This being Thursday, it's time for another edition of Thursday Movie Picks, the blogathon run by Wandering Through the Shelves. This week, the theme is Diaries and Journals, which was actually a bit tougher than I thought it would be, only because I had to think for a bit about whether some of the movies I thought about using actually had a character keeping a diary. I thought, for example, about using the 1954 Luis Buñuel version of Robinson Crusoe, but I'm not 100% certain that Crusoe keeps a diary. Ultimately, I picked two movies where the title asserts that it fits the theme, and a repeat that I'm using just because it deserves more attention:
Journal of a Crime (1934). French playwright Adolphe Menjou is having an affair with the star of his latest play, Claire Dodd, and when wife Ruth Chatterton finds out, she's ticked enough to take her husband's gun and shoot Dodd. Because an escaped criminal is fleeing in the theater at the same time the murder takes place, he's accused, and Menjou is the only one who knows who the real killer is. He writes in his journal about how the guilt is going to destroy his wife.
The Diary of Anne Frank (1959). An obvious choice is this dramatization about the German Jew (Millie Perkins) whose family emigrated to Amsterdam in the early days of Nazi Germany, only to have to hide in an attic with her family and another family (Shelley Winters won an Oscar for playing the mother in the other family) for years until somebody ratted on them and the Nazis took them away to the death camps. Anne's father Otto (played by Joseph Schildkraut) was the only one to survive, and found the diary in the attic after the war.

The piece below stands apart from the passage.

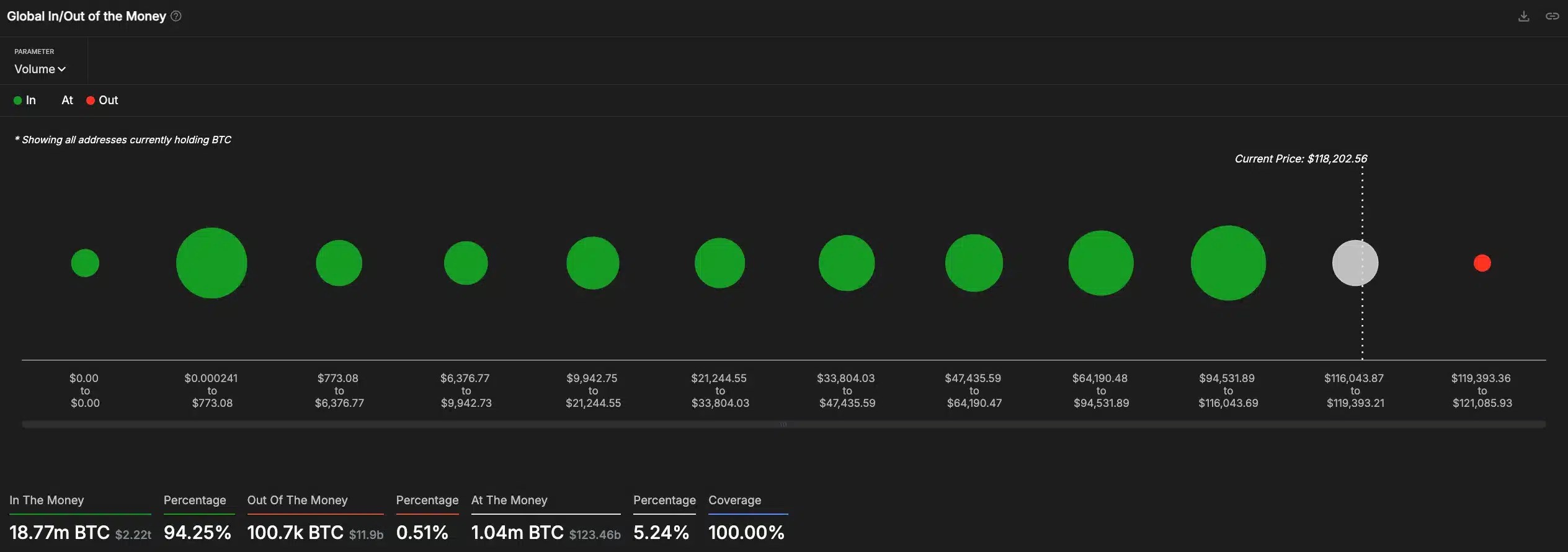Image resolution: width=1568 pixels, height=552 pixels.
Task: Open the Global In/Out of the Money help tooltip
Action: pos(176,16)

Schtonk! (1992). I'm pretty certain I've used this one before for a theme on foreign films. This black comedy from Germany tells the story (albeit with names changed) of the forgery of the Hitler Diaries in the early 1980s and how German magazine Stern was stupid enough to fall for the ruse. I was lucky enough to see this one when the German department at my college showed it back in the 90s. As far as I can tell, it's never received any sort of home video release here in North America.
2 comments:
I went with psychics this week. I have not seen your first or last one. I remember the Hitler Diaries and thought it must be fake and I was right. Dear Stern had to eat a huge amount of crow. The Diary Of Anne Frank was good but I was never a Millie Perkins fan. Ed Wynn was quite good in the dramatic role.